[LISTED RECORDS — start]
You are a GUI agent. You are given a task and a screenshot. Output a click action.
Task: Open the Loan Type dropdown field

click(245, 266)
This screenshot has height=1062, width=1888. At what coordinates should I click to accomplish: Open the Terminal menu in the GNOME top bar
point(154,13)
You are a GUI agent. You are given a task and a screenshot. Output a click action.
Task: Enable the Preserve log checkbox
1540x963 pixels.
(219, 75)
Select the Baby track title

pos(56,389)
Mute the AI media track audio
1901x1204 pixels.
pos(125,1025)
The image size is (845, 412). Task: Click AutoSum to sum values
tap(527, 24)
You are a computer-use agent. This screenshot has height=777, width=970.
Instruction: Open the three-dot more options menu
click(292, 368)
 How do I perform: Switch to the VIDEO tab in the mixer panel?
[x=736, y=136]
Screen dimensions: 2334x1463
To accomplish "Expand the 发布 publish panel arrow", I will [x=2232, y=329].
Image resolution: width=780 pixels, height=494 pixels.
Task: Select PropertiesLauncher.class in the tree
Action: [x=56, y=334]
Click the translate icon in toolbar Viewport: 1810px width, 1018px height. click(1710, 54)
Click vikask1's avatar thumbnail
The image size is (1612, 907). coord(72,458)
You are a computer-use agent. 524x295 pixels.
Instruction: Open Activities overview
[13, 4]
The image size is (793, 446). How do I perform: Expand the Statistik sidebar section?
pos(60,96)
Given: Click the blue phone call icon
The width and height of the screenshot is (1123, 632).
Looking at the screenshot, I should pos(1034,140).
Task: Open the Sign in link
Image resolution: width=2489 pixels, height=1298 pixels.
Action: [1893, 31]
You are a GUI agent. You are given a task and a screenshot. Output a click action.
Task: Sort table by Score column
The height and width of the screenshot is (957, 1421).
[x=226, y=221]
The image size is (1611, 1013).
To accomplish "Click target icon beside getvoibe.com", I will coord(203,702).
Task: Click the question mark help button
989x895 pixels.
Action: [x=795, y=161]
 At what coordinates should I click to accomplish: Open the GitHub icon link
[LISTED RECORDS — finish]
*ASSIGNMENT*:
Gather each line in the entries above where the string "computer" is found.

*RESPONSE TO THE TASK*:
You are a computer-use agent. This screenshot has height=777, width=970.
You are a computer-use agent. 524x295 pixels.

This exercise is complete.